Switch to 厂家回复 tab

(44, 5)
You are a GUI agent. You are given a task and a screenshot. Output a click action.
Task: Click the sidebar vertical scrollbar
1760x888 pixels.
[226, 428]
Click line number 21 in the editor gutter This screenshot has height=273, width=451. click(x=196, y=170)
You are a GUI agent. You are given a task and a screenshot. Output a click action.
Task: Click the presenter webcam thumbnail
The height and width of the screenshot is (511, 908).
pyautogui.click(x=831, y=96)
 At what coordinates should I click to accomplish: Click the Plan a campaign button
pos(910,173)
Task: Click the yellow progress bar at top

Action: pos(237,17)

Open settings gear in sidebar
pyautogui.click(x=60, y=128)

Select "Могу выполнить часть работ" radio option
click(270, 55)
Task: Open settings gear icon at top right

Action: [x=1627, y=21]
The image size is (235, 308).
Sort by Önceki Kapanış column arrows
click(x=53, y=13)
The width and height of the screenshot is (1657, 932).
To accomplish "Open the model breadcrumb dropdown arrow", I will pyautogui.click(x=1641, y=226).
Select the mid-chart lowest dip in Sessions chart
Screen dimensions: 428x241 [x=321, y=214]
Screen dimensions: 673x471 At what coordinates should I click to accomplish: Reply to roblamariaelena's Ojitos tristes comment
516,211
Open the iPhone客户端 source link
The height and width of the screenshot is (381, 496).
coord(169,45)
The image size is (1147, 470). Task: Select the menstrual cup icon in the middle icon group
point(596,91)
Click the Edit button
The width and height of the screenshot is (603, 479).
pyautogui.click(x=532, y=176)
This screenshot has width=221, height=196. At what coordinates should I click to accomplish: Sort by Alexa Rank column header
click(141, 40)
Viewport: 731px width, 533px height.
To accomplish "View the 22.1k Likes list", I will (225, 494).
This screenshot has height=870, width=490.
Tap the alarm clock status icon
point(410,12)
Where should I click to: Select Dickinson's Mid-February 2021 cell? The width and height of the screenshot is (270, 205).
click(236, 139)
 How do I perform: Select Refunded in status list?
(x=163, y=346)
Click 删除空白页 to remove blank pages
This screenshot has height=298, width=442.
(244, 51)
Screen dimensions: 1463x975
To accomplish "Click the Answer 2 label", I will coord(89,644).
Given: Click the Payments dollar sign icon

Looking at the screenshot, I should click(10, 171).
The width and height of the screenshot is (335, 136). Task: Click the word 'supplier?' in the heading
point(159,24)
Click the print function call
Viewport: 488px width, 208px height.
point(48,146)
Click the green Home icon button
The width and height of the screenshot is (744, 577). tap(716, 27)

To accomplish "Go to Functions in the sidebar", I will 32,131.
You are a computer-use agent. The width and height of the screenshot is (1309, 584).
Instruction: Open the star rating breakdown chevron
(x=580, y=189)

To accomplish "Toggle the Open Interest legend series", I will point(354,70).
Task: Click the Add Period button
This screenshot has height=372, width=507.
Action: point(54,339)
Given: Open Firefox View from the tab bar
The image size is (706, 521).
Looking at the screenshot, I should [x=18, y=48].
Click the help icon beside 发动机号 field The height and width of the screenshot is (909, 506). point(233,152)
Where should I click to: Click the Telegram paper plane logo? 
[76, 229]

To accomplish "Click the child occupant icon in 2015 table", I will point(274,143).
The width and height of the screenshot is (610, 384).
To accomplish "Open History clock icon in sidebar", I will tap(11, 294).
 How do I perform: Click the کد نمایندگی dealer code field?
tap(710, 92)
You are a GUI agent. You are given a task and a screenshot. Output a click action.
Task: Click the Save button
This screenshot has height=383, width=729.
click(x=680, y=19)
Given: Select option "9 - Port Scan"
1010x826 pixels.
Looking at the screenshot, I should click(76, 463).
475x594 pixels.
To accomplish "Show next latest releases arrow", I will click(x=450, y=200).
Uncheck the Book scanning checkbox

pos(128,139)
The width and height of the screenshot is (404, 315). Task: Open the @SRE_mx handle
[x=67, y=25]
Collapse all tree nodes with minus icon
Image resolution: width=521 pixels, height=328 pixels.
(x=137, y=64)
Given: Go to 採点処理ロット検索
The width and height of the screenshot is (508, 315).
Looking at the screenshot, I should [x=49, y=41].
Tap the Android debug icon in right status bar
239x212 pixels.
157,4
+--
▸ **PROBLEM STATEMENT**
From the entries above, copy every line that contains the word "point", matching case exactly.

▸ **WORKED ANSWER**
point(596,91)
point(410,12)
point(159,24)
point(48,146)
To accomplish "Toggle the Open Interest legend series", I will point(354,70).
Action: point(54,339)
Click the help icon beside 发动机号 field The height and width of the screenshot is (909, 506). point(233,152)
To accomplish "Click the child occupant icon in 2015 table", I will point(274,143).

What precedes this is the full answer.